After all, when people go to school, bschool or otherwise, they acquire knowledge. When they enter the business world they try to apply the knowledge, and down the road, when the time comes to see how it all turned out, what really made the difference between the success and failure?

It was somewhere in the course of this sort of discussion that this boss I was mentioning said to me "Dave, at the end of the day, managers really get paid to do only three things: Hire, Fire, and Evaluate!

As I think about my own experiences, and with acknowledgement that there really is a bit more to it that just that, nonetheless, if one could be really good at these three terribly difficult subjective judgments, you would be in pretty darn good shape and a very high first round draft pick for sure.

Think about it.

Thursday, April 05, 2007

The Three “P’s” of a Successful Career Change

When the term "thought leader" is attached to some names it can stand as the poster child for oxymorons, however, when it is attached to Pete Weddle, it helps to clarify what the term really means.

In his commentary that appears in his newsletters, various columns, as well as his books, Pete is normally not just ahead of the curve when it comes to career and/or recruiting issues, he often can be the first person to identify them.

In the case of the piece that appeared in his newsletter of April 5th, I am too far behind the power curve to know if Pete's observations would be classified as simply some thoughts on the trend of career changing or if he is starting a discussion on it by offering it up as a trend to watch.

If you held a gun to my head, I guess I would tag it as commentary on an already identified trend, but either way, it is worth a read.

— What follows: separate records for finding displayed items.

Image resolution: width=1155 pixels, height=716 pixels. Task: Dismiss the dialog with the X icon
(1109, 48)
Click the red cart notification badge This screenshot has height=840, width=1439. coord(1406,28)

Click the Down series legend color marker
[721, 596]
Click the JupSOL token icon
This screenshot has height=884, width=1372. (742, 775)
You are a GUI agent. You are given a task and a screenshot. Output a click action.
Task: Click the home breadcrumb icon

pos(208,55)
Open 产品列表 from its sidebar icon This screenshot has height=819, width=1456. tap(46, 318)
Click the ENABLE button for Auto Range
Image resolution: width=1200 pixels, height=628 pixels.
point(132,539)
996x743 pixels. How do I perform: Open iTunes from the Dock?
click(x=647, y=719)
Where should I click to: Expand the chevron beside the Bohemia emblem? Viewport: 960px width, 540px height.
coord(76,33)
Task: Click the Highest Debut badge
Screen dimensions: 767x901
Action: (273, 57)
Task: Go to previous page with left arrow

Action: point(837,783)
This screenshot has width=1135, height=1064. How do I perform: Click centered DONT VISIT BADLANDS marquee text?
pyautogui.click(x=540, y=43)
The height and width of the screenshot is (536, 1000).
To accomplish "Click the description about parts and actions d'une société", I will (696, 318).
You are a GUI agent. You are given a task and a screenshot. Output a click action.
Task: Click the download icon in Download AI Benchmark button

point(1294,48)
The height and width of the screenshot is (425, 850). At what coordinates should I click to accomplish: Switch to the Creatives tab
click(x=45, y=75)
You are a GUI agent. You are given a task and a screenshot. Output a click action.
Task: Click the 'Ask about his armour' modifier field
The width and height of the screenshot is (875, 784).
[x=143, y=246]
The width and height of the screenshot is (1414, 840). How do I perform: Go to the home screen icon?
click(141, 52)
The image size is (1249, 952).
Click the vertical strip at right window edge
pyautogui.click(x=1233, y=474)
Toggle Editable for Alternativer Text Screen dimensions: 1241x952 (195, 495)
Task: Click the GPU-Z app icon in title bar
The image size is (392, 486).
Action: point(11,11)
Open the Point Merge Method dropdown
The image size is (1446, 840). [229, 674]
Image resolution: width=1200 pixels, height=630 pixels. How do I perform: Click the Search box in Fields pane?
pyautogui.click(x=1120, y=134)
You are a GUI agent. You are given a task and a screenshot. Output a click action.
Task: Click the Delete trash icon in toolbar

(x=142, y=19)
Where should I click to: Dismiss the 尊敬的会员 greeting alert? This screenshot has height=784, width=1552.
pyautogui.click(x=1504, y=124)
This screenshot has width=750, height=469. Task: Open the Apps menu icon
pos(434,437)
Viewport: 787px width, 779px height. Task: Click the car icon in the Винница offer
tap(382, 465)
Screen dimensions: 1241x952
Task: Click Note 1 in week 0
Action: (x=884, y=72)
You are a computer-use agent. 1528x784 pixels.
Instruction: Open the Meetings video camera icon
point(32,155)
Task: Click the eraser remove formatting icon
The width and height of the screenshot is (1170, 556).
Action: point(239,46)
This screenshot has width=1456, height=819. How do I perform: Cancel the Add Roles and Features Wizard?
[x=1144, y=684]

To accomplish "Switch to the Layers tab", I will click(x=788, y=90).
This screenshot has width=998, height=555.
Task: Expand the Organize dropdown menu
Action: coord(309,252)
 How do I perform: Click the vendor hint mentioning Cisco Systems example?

The degree to which people these days, are changing not just jobs but careers has been something that we have been hearing about from ExecuNet members for quite a while. Time was when any executive thinking about doing something like this would have been considered a candidate for the out patient mental health provision of their medical plan. Not so any longer.

There are, of course, lots of factors that enter into this type of change as a serious option for many of us. Some that come to mind immediately are: dying industries that have been replaced by technology, the impact of 911 on people's priorities in life, or the excitement and motivation that comes from being your own boss, and there are likely many more that could be added.

The fact that people are motivated to try, does not, as Pete points out, make it easy. Indeed, it adds another complicating component to trying to manage one's career.

While the three P's that Pete offers to those who want to take a serious look at doing something like making a career change are by no means a "universal solvent" they do stand as sound advice of the first order.

Monday, April 02, 2007

"Wage Management Initiative"

Does anyone beside me remember when they used to use phrases like layoffs? Then I think we moved to "RIFs" aka "reduction in force." We were just starting to get used to this when along came the more creative "reorganizations" followed by the ever popular "restructuring" only to be displaced on the euphemism hit parade by "downsizing" or "right sizing." Not bad for openers.

If they ever give out awards for corporate euphemisms I hereby go on record as nominating Circuit City who, in a recent announcement, described the elimination of some 3,400 sales jobs as "a wage management initiative." As Don Imus might say, "You can't make this stuff up."

I stumbled across this gem in an article by David Carr that appeared in Monday's NY Times.

The real message Mr. Carr was delivering was to not only remind us all yet once again of the continuing disparity in the distribution of income* in our country, but also of the business culture we have created that allows failed corporate leaders such as Circuit City's CEO and Chairman, who between the two of them, got $10,000,000 for, as Carr so beautifully put it, "steering the company to its imperiled state."

"Where have you gone Joe DiMaggio, our nation turns it lonely eyes to you."

* the article states that the top 300,000 Americans had almost as much income as the bottom 150 million Americans.